Although the casualties from the October attack were higher, the events of December 13—a dramatic and direct assault on India’s leaders in their seat of democracy—galvanized New Delhi’s response to terrorism, much as the attacks on September 11, 2001 mobilized Washington. Home Minister L.K. Advani described the December 13 attack as “the most audacious and most alarming act of terrorism in the history of two decades of Pakistan-sponsored terrorism in India.” “Nothing will harm India more than inaction at this moment,” defense analyst Brahma Chellaney declared. Five days after the attack, India launched Operation Parakram with a general mobilization of troops.
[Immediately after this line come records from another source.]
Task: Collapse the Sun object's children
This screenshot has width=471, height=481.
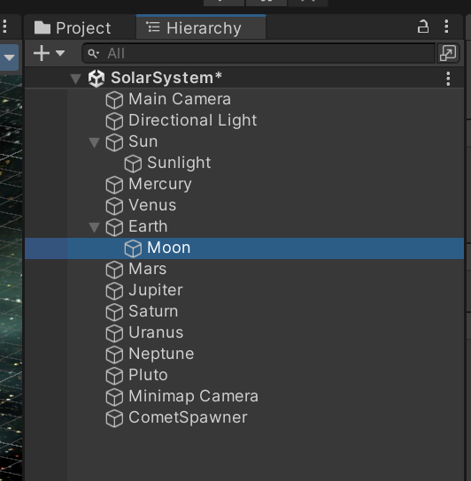Action: 95,142
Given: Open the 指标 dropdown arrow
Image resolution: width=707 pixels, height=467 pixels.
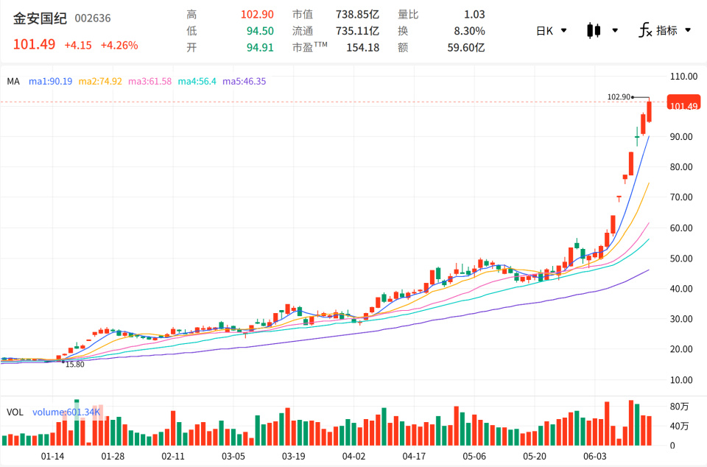Looking at the screenshot, I should click(688, 30).
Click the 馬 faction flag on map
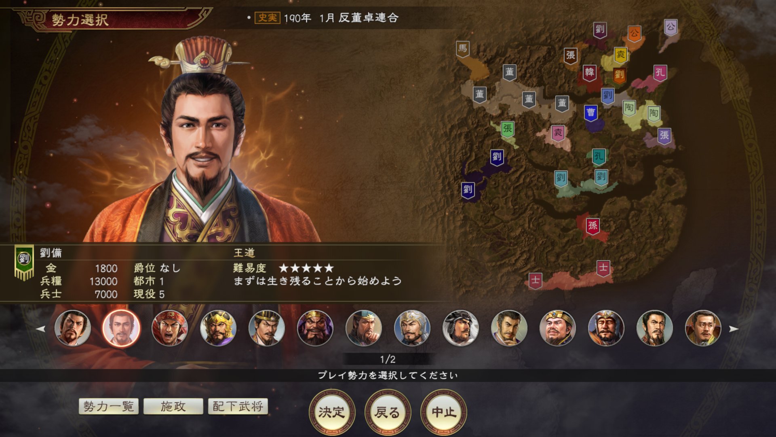The image size is (776, 437). pyautogui.click(x=463, y=49)
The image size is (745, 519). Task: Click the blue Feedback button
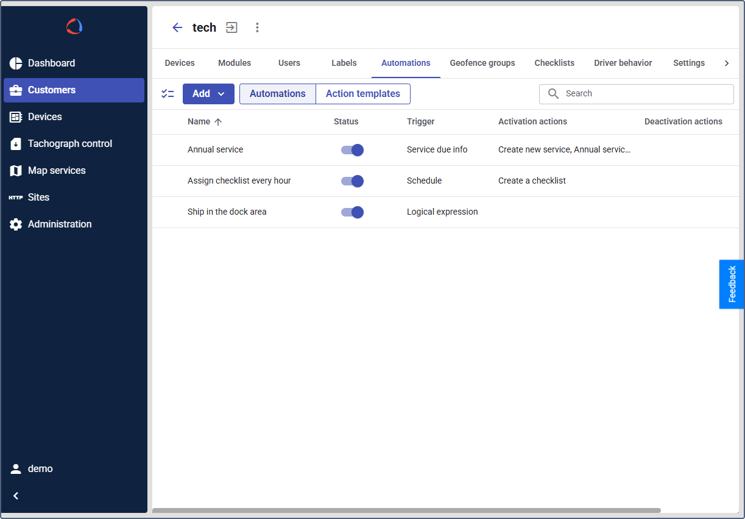point(732,284)
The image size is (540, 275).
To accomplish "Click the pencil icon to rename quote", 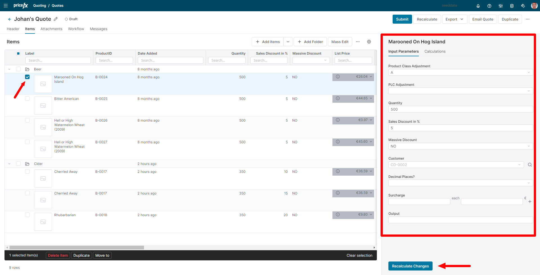I will tap(56, 19).
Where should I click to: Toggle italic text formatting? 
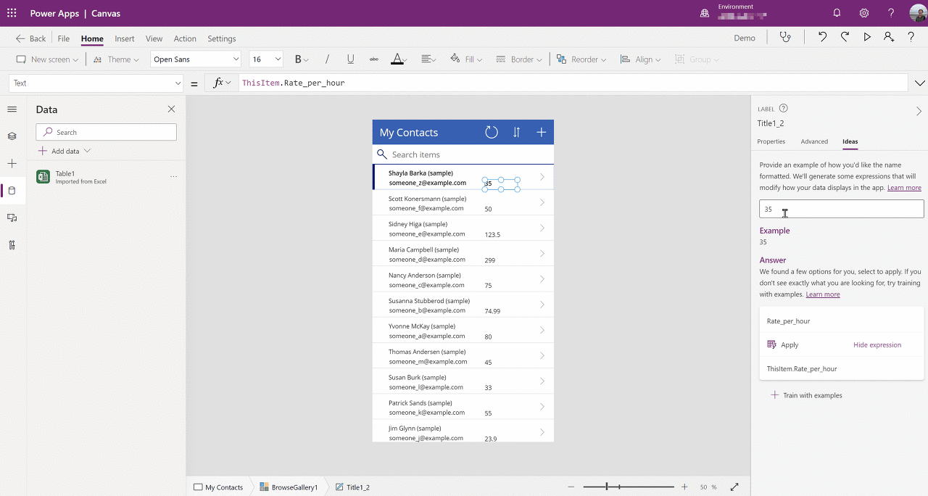(327, 59)
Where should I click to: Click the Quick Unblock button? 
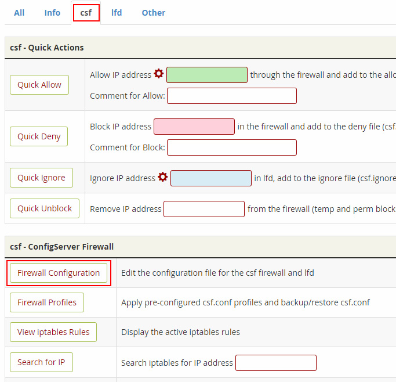coord(45,208)
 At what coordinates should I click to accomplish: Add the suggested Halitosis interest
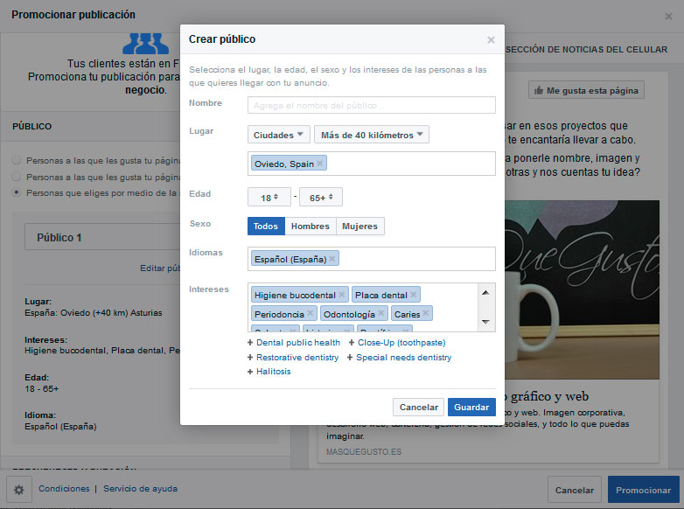point(273,372)
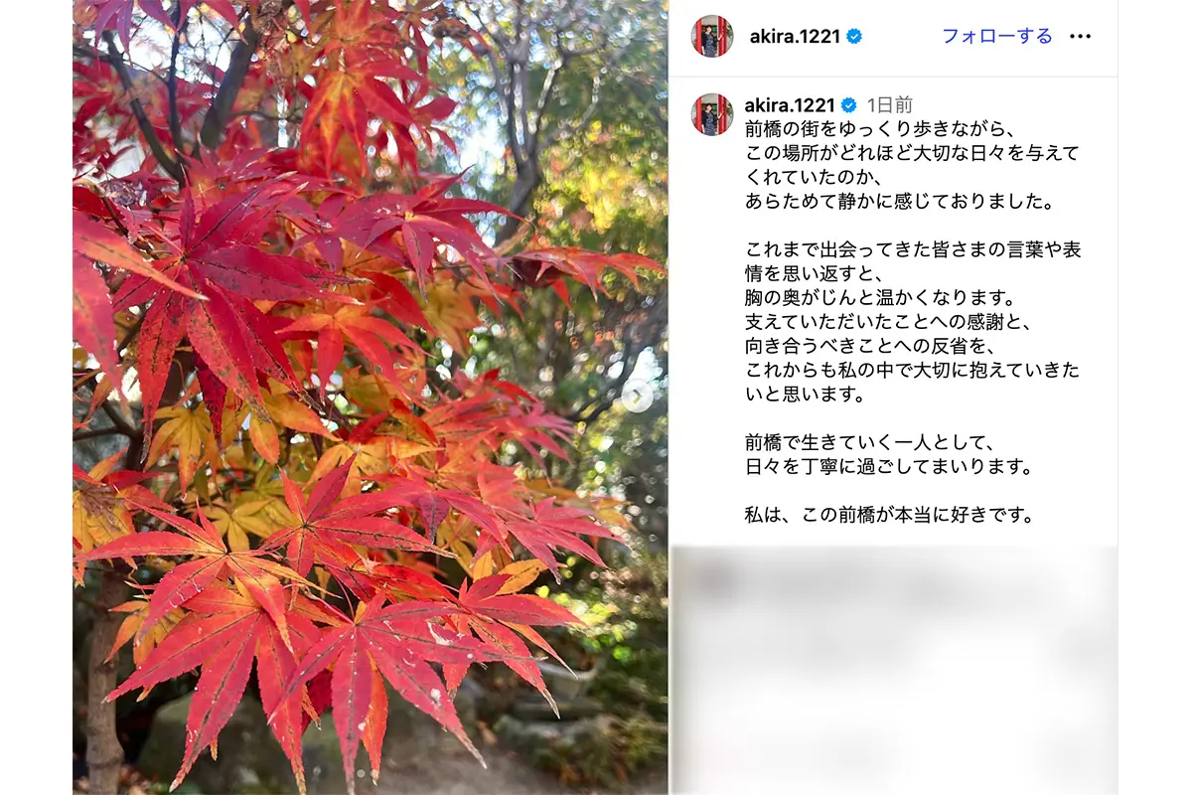The width and height of the screenshot is (1192, 795).
Task: Open the three-dot more options menu
Action: (1080, 37)
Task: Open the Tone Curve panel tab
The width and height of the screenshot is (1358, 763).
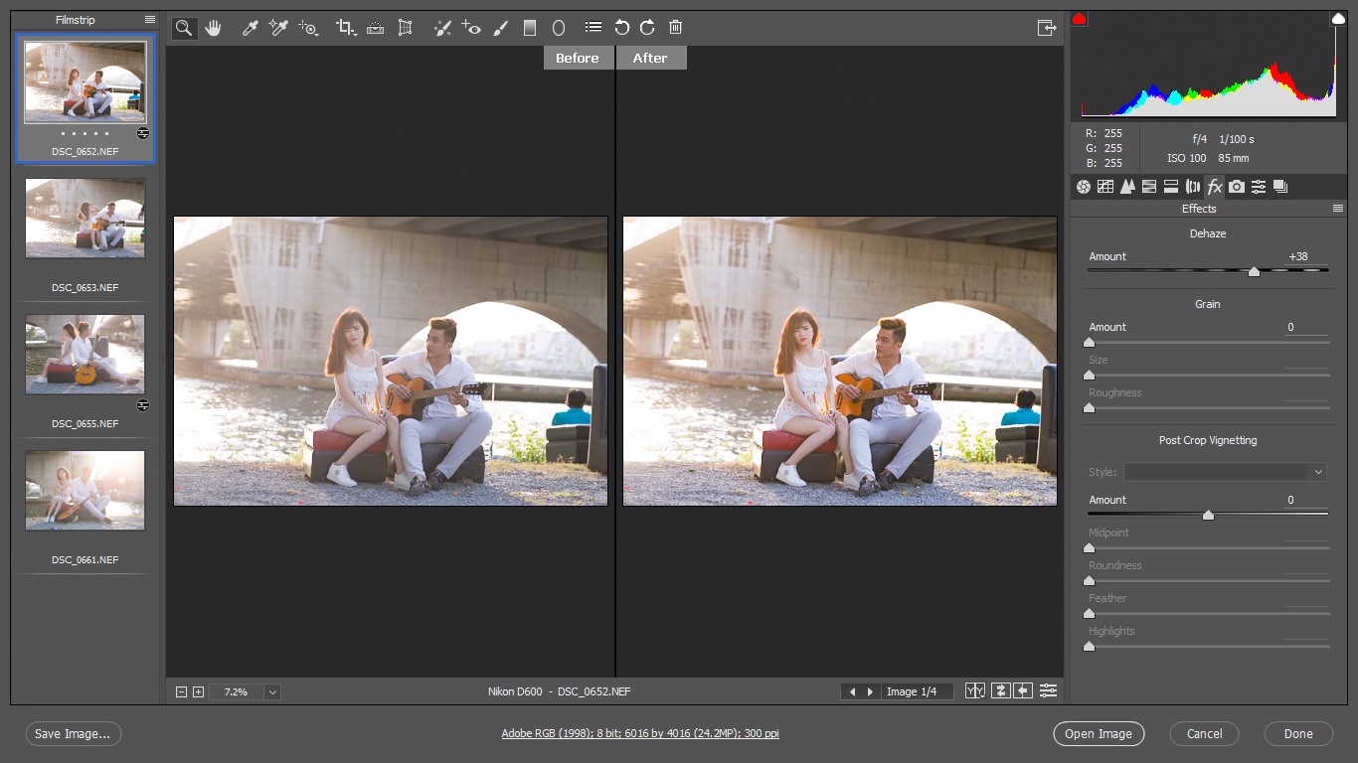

As India mobilized forces, Pakistan responded in kind. Despite U.S. pleas and protests, Pakistan in late December began redeploying to its borders with India most of the 11th and 12th Army Corps sent to the border with Afghanistan only a month earlier, at Washington’s urging. Pakistan left in place two brigades, or about 6,000 of these regular troops, plus the 40,000 Frontier Corps troops who also had been sent to help seal the Afghan border. Most U.S. policymakers believe that the redeployment of the better equipped, more capable Pakistan Army regulars undercut whatever possibility existed of halting the passage of fleeing al Qaeda and Taliban operatives.